*** Exercise data ***

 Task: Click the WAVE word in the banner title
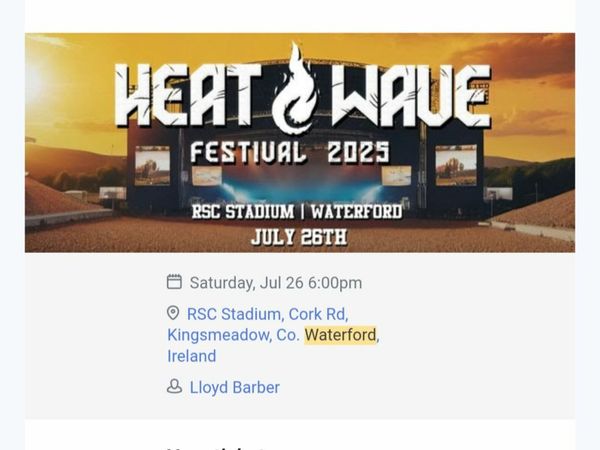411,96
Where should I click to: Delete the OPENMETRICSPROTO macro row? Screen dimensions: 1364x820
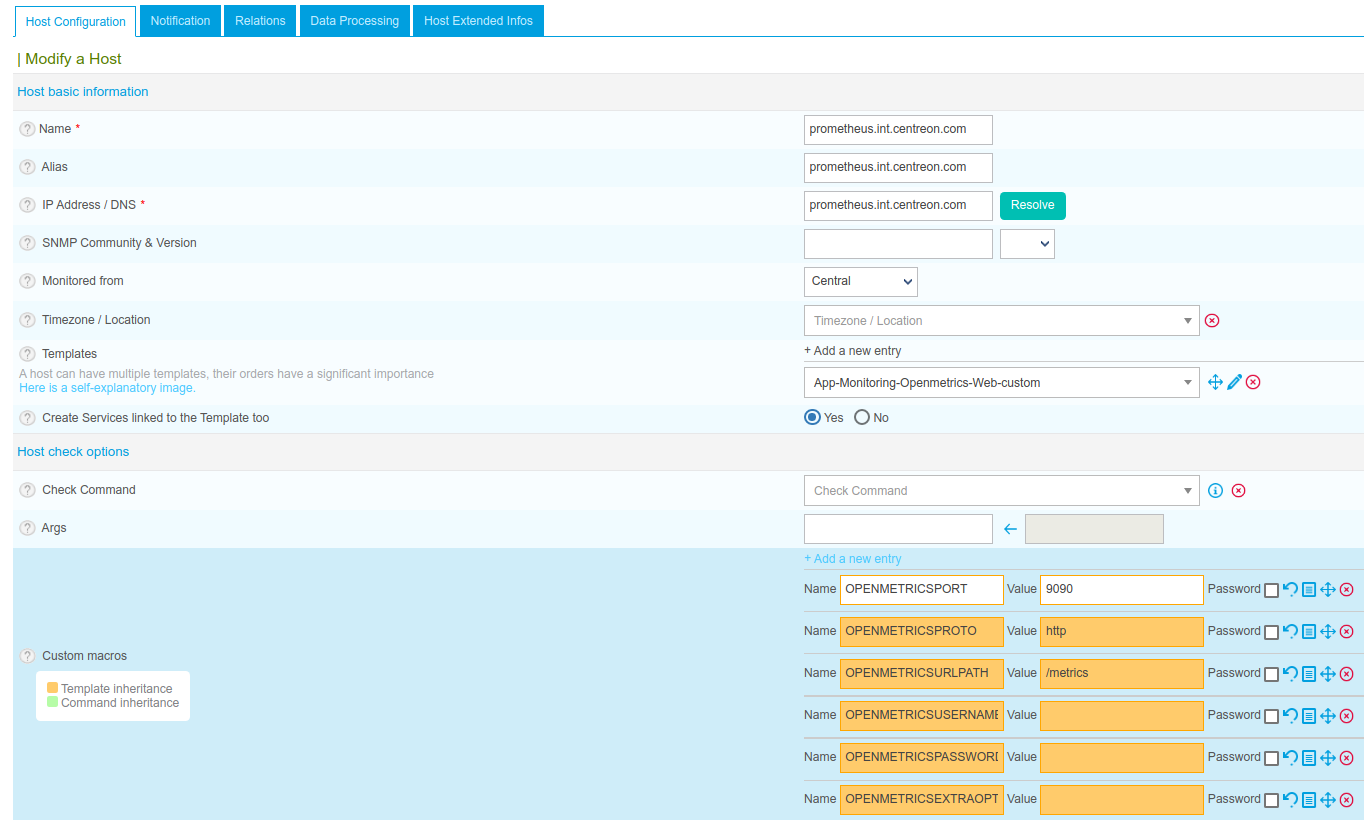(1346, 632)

*** End of Exercise data ***
*** Exercise data ***

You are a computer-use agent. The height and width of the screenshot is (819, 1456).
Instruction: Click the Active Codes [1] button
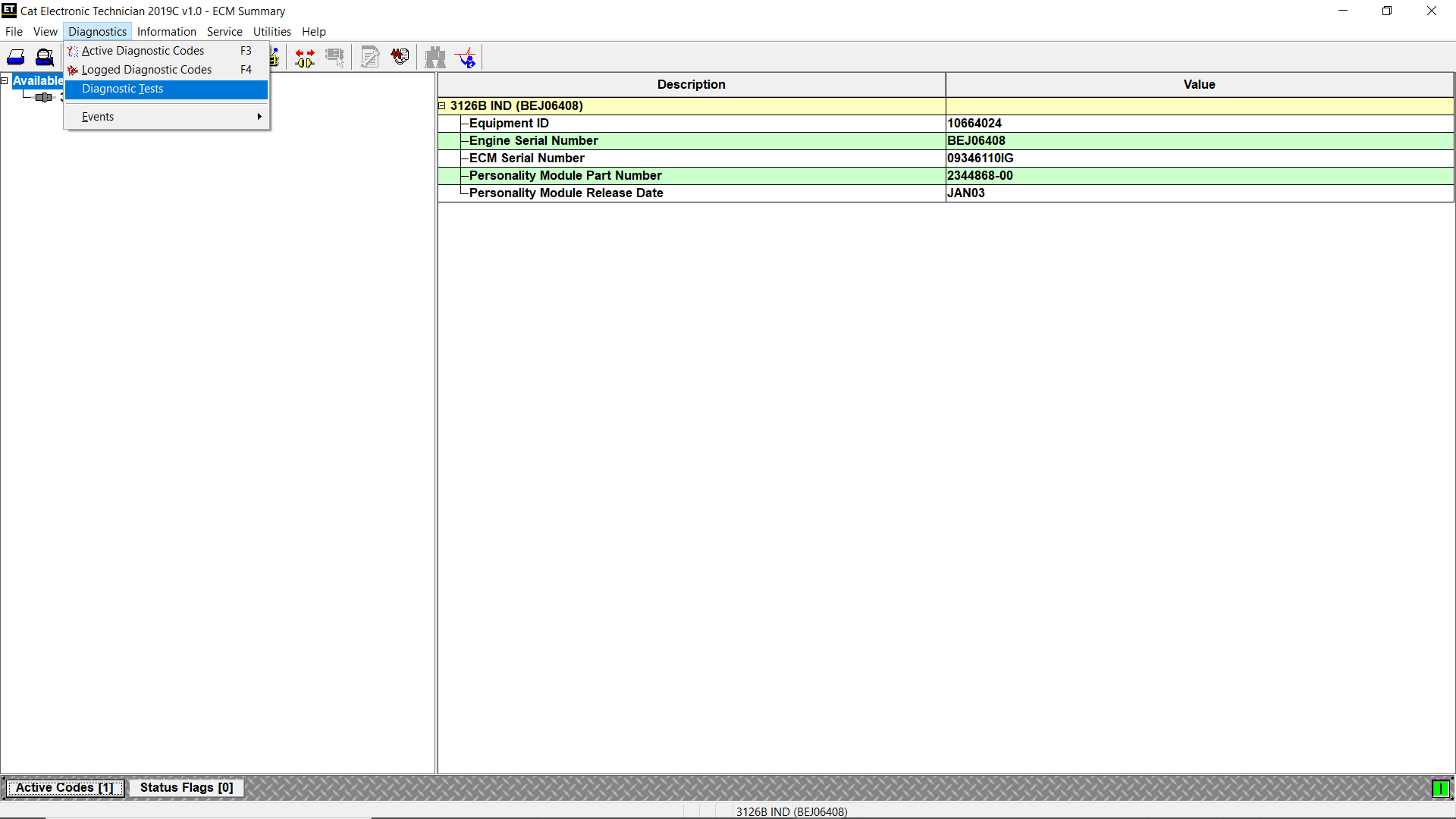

*** End of Exercise data ***

▶ Task details:
After locating the line with "You are a computer-use" above, return that line and every later line through the one with "Instruction: Click the", word for word and with nothing else.

▶ Response below:
You are a computer-use agent. The height and width of the screenshot is (819, 1456).
Instruction: Click the Active Codes [1] button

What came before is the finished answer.